*Assignment*. When the line containing "You are a computer-use agent. Image resolution: width=808" appears in the data below, begin copying there and stop only after the line containing "You are a computer-use agent. Image resolution: width=980".

Saved data entries:
○ ○ ○

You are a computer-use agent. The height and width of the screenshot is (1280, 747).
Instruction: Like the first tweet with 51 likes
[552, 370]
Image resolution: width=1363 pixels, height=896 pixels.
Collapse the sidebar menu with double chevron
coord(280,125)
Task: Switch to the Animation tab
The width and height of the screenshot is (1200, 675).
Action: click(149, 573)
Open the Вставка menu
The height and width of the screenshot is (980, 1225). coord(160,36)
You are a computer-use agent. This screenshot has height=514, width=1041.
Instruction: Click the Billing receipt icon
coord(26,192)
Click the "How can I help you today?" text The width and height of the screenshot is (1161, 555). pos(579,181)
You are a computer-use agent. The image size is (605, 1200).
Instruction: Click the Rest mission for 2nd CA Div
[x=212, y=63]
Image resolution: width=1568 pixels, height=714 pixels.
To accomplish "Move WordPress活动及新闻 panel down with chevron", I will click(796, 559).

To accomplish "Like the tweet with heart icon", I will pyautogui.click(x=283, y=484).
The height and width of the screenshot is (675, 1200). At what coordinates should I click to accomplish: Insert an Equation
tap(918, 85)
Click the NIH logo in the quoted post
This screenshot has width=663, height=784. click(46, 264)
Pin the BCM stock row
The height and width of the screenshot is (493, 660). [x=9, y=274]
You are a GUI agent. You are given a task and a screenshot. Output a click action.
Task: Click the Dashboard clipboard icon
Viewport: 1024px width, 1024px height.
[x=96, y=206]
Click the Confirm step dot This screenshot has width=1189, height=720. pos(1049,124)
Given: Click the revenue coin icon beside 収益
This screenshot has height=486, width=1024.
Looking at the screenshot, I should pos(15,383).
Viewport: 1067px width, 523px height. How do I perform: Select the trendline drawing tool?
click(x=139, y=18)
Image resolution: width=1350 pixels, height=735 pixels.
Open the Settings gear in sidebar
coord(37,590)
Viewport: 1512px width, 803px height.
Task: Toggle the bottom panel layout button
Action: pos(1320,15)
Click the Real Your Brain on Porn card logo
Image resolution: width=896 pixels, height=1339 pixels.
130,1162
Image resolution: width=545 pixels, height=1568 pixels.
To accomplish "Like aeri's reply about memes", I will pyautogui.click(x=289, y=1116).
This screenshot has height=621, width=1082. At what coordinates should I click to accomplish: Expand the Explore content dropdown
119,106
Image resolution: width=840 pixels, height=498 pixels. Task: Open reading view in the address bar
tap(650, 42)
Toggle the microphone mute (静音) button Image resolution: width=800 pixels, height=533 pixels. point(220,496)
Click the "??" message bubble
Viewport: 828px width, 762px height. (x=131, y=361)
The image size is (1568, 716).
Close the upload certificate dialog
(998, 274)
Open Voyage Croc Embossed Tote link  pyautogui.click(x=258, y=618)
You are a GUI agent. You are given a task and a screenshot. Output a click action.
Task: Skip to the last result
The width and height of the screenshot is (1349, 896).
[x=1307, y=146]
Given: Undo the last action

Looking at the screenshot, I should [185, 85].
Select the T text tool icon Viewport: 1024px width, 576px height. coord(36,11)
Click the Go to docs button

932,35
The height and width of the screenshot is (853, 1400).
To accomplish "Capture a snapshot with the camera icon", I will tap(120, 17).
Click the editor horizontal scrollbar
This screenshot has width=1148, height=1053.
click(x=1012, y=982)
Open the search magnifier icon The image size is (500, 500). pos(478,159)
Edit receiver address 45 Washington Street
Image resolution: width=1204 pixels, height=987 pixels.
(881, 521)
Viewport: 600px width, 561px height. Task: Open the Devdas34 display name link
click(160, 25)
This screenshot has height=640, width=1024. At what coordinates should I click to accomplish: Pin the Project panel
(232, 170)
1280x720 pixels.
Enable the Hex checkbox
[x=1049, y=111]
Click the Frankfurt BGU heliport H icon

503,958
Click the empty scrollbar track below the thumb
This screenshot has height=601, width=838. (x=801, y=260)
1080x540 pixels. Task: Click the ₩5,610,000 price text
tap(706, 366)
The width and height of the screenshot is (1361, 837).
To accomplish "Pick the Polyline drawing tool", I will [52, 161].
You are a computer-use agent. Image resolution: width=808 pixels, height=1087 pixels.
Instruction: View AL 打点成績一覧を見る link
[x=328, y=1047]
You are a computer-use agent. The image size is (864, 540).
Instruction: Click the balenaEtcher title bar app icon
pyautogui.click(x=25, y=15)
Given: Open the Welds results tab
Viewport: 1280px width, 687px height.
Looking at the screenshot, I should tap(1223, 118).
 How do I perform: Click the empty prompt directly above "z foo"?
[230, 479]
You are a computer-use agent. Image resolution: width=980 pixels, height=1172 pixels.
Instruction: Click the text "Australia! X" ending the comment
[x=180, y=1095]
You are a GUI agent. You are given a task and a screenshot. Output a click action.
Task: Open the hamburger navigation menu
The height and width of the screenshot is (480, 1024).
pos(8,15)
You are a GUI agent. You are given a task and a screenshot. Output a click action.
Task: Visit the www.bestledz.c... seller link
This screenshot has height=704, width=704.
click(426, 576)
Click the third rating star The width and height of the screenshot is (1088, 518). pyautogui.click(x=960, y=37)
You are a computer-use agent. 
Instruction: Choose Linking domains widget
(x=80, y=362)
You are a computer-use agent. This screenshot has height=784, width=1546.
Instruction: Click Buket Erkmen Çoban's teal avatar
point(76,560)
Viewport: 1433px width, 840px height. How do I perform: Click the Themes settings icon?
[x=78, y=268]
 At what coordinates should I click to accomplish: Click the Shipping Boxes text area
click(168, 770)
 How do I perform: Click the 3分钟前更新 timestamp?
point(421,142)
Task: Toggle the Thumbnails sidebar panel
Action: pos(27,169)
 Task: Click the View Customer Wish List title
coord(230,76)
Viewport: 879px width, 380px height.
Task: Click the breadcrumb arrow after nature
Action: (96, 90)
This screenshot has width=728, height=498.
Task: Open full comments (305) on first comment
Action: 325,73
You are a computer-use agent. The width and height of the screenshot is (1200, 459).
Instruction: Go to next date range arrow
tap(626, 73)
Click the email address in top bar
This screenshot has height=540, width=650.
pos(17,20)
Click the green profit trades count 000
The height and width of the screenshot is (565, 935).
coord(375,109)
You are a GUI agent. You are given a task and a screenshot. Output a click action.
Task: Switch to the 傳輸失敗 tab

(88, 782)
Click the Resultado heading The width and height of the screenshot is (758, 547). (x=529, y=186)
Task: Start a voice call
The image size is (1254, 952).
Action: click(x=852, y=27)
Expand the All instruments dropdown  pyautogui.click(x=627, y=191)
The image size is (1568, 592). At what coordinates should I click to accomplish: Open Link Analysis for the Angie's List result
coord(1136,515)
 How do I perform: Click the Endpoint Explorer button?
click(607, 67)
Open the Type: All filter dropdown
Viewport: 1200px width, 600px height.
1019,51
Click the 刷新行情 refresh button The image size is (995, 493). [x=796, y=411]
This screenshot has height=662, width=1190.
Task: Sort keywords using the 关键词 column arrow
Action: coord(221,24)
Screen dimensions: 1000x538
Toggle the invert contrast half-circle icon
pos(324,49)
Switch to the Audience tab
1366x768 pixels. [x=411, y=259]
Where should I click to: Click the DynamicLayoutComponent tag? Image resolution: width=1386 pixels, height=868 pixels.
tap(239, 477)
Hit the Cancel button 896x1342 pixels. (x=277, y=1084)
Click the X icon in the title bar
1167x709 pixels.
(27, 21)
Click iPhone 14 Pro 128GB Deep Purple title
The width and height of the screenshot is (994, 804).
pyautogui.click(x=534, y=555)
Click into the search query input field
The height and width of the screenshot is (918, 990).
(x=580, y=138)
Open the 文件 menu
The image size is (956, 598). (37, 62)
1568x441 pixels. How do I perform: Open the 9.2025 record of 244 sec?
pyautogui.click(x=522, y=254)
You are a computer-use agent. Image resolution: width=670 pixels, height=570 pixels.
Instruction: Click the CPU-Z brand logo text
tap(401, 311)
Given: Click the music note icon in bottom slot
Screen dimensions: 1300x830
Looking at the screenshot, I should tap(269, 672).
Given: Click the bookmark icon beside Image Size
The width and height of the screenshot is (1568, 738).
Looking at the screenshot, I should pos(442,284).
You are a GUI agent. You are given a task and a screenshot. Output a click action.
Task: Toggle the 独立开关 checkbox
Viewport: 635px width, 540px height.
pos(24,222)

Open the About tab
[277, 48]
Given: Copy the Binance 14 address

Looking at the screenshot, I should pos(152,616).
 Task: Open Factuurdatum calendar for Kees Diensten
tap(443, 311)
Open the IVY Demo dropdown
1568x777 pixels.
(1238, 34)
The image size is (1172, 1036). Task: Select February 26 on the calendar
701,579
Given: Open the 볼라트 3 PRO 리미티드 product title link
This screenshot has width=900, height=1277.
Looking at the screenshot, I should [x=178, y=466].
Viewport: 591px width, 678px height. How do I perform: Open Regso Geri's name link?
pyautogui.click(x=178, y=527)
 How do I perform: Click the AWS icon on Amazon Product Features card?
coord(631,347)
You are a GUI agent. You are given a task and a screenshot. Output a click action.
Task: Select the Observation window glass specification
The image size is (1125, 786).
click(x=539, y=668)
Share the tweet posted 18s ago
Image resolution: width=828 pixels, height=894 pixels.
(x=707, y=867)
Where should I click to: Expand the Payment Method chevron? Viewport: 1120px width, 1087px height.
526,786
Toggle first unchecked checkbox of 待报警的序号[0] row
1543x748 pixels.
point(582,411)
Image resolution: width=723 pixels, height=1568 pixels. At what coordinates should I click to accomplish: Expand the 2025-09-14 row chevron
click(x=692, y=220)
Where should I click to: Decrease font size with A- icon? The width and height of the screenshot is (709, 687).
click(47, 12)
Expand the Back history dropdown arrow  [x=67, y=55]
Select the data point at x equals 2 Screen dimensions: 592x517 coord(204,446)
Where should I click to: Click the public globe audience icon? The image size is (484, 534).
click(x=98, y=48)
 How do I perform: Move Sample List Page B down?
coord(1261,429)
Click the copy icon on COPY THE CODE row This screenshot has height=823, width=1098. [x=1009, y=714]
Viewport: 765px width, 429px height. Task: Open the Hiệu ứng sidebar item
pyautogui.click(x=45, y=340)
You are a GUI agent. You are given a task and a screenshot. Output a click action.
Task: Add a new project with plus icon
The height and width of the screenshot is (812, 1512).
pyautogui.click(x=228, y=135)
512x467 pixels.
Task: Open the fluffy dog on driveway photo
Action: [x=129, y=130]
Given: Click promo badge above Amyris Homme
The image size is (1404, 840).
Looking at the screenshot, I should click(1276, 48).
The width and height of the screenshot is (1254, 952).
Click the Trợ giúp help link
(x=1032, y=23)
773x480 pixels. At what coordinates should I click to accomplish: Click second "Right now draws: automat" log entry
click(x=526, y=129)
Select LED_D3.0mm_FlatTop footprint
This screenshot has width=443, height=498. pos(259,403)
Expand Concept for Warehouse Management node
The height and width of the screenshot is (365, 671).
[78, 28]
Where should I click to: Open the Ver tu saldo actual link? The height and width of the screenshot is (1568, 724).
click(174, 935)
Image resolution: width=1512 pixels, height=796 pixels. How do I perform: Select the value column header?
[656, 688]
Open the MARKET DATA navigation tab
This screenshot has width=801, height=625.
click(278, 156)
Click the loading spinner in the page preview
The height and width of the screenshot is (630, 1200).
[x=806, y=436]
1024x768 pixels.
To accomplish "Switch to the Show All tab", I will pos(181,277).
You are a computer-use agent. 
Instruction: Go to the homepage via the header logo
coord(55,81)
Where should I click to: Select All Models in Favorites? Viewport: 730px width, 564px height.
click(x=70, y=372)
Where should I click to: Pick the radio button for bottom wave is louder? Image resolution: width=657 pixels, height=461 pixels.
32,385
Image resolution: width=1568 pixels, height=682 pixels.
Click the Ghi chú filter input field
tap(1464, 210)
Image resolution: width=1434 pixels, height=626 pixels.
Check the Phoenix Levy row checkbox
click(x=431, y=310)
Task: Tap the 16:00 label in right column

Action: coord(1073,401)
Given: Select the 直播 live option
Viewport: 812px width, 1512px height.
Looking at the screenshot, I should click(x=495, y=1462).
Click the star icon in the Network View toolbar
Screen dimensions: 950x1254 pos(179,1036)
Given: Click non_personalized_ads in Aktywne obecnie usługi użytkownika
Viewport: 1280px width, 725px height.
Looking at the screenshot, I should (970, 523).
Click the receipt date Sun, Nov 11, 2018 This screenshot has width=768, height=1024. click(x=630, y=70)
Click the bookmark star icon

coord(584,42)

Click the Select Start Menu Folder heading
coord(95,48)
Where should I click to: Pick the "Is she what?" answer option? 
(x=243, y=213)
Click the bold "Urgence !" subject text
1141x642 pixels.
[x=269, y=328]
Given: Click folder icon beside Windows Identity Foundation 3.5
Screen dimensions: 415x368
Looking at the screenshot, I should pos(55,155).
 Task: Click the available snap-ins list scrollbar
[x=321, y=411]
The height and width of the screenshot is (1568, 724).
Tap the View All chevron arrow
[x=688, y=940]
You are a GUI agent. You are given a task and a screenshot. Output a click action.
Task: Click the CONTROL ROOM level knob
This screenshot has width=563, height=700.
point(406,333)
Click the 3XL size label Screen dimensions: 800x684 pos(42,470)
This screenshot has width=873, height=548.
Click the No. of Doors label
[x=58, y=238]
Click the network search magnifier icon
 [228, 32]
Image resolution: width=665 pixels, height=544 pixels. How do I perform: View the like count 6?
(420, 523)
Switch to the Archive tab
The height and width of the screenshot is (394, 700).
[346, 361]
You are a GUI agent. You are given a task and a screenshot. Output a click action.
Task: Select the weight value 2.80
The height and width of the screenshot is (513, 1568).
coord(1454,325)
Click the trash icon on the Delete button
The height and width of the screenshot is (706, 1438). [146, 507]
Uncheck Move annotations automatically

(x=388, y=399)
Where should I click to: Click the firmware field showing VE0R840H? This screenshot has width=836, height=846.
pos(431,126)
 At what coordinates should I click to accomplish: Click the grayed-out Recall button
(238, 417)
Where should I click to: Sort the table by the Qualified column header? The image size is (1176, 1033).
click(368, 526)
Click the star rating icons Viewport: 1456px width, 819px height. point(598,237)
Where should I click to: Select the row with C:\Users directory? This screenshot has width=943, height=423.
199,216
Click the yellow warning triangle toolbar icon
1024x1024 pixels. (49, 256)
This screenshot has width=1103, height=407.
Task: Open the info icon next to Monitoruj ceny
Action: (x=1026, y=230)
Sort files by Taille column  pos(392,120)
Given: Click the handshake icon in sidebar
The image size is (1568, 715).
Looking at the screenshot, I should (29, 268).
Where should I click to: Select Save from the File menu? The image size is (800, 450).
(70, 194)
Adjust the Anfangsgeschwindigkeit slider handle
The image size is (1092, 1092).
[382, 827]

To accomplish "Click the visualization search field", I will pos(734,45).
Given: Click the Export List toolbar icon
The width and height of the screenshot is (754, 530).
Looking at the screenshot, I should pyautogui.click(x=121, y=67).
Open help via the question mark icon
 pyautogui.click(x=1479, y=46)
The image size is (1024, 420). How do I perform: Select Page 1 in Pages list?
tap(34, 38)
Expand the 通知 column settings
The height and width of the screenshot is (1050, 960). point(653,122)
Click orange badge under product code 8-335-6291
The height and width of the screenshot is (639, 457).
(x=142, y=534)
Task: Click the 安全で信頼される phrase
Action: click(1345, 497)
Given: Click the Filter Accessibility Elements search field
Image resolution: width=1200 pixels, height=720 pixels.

○ ○ ○

*Problem solution*.
You are a computer-use agent. Image resolution: width=808 pixels, height=1087 pixels.
Instruction: View AL 打点成績一覧を見る link
[x=328, y=1047]
You are a computer-use agent. The image size is (864, 540).
Instruction: Click the balenaEtcher title bar app icon
pyautogui.click(x=25, y=15)
Given: Open the Welds results tab
Viewport: 1280px width, 687px height.
Looking at the screenshot, I should tap(1223, 118).
 How do I perform: Click the empty prompt directly above "z foo"?
[230, 479]
You are a computer-use agent. Image resolution: width=980 pixels, height=1172 pixels.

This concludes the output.